PROMPT: Lines containing the string "computer": how many are there below? Answer with the number only.

SOURCE MATERIAL:

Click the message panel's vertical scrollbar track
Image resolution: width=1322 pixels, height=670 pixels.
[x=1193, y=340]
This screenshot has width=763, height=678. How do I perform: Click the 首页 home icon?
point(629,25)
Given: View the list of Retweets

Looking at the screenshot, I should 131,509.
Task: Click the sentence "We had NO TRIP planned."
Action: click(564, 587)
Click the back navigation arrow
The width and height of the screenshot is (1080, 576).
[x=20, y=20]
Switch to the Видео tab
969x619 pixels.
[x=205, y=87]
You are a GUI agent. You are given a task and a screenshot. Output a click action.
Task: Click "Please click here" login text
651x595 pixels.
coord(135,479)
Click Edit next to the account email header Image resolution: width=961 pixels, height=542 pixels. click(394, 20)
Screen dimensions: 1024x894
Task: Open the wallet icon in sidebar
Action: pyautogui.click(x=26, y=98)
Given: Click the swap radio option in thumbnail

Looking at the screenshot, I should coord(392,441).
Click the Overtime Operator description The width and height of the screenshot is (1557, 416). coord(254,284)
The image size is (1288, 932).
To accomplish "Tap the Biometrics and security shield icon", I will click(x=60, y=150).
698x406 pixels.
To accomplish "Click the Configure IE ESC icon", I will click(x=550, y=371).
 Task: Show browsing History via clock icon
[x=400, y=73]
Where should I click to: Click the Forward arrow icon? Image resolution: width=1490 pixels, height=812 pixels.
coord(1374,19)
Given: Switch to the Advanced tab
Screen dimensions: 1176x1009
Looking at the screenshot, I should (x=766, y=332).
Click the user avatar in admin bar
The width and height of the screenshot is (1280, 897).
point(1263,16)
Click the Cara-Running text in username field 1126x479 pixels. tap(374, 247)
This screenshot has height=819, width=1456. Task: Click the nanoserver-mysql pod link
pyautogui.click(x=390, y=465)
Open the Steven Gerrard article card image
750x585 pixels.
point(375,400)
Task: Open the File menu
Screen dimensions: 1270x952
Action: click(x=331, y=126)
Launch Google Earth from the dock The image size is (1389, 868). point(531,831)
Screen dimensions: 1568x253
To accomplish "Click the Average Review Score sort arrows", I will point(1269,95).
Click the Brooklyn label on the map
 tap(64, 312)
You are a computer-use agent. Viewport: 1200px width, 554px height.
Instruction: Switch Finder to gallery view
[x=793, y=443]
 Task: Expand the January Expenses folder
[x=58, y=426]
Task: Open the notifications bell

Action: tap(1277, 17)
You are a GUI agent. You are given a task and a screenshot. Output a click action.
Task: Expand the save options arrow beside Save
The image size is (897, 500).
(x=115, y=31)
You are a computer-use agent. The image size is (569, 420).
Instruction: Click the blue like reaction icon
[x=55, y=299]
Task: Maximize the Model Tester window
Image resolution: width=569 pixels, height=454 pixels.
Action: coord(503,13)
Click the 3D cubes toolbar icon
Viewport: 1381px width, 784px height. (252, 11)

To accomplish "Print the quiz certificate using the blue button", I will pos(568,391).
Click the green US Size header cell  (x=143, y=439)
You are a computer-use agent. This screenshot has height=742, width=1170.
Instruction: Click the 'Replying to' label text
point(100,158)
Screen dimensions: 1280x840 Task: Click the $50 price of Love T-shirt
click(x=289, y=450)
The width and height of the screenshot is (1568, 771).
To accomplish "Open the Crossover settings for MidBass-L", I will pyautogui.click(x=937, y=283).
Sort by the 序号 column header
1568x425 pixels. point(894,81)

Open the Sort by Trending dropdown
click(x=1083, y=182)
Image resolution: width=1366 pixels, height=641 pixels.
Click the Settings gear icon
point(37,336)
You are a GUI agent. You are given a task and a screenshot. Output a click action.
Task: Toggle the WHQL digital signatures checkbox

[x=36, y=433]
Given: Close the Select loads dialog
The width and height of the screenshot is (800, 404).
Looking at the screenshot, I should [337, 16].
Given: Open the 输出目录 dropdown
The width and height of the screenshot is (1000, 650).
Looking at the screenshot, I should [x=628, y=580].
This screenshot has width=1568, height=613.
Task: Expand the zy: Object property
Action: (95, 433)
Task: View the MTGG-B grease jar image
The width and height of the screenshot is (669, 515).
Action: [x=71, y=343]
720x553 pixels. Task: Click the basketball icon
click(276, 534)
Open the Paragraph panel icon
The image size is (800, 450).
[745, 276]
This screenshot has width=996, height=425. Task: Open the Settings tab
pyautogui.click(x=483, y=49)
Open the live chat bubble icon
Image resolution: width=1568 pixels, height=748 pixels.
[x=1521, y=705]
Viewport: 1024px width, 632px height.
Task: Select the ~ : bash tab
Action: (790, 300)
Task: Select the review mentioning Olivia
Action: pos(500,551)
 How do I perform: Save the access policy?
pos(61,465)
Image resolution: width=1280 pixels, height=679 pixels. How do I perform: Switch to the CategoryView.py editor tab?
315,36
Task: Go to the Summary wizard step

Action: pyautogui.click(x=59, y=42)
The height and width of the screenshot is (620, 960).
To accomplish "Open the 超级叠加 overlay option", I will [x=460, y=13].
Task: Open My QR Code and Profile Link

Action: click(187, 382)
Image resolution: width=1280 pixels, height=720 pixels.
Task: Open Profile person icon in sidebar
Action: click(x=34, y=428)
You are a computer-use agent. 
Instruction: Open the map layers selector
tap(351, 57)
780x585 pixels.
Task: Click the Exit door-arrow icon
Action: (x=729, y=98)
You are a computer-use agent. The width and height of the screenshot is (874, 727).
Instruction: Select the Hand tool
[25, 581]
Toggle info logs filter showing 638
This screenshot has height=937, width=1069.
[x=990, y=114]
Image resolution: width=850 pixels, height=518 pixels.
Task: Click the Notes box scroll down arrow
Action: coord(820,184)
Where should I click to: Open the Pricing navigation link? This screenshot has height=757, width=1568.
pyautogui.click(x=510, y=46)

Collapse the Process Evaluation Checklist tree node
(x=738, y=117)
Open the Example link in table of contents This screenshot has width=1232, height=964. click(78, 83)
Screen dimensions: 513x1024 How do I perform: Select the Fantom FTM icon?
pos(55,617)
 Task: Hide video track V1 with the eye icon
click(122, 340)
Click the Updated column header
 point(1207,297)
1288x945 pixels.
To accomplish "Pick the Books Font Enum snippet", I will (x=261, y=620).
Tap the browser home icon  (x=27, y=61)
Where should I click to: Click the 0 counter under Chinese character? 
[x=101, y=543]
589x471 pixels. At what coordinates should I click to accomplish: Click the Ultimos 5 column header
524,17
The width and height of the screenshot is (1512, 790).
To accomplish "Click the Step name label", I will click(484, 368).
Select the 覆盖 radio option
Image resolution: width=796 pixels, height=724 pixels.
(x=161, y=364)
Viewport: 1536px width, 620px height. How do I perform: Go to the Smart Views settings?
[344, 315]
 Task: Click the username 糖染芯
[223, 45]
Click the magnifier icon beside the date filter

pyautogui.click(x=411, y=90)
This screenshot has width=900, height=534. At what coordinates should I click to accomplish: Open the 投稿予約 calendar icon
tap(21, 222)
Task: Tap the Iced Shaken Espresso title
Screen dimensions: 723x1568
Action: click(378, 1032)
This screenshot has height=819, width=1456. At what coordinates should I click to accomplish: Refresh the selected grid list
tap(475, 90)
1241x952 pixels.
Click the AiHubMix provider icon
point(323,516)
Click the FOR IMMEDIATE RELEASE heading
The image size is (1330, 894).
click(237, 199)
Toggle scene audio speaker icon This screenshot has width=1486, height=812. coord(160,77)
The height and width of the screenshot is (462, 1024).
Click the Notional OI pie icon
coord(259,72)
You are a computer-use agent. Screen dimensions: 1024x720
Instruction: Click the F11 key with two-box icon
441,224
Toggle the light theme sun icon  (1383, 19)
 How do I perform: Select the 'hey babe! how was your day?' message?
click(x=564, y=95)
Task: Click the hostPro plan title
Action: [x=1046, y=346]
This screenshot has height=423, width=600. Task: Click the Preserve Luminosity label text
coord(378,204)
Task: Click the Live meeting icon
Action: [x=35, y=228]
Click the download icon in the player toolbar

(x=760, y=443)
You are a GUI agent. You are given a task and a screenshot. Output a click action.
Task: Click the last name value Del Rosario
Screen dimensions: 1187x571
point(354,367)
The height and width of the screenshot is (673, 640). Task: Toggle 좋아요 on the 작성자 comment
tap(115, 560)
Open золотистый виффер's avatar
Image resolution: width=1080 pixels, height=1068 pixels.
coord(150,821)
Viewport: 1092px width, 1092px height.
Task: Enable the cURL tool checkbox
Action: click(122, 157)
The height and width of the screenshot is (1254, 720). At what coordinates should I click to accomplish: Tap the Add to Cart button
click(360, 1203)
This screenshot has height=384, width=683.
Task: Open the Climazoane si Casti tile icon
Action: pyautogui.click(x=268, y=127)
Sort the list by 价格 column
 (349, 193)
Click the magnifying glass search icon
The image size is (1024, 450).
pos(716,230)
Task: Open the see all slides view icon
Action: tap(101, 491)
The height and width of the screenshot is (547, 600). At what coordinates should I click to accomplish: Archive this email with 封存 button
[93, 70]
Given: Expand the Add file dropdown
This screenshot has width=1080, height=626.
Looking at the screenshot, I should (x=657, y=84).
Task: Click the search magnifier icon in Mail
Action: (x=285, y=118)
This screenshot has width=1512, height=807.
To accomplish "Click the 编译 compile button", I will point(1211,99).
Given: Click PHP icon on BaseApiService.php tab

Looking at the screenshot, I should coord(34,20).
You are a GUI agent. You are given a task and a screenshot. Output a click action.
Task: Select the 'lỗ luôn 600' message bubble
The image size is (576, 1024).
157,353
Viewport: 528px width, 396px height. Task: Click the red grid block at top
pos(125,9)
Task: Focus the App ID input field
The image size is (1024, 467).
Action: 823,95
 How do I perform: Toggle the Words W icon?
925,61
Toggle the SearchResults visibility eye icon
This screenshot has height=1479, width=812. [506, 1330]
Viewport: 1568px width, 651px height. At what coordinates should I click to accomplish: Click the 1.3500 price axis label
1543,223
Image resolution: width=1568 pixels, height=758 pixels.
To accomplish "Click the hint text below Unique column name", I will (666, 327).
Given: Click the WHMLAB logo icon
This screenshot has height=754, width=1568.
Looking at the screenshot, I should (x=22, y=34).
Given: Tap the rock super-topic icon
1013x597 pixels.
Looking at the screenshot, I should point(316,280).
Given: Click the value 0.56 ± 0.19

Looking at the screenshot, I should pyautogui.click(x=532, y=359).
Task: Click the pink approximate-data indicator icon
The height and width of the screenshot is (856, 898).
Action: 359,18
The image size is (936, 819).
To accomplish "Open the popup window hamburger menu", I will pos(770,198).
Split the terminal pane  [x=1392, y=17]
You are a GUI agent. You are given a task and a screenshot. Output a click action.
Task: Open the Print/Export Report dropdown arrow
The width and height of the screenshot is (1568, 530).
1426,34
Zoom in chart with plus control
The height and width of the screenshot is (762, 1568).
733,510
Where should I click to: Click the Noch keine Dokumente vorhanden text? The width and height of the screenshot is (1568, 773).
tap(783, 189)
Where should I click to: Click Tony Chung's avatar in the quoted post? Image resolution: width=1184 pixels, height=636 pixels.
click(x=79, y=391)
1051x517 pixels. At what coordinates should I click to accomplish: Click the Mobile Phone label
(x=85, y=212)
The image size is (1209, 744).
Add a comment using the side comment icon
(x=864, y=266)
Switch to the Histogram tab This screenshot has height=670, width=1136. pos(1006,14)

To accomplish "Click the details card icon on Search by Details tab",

SOLVED EXERCISE: 6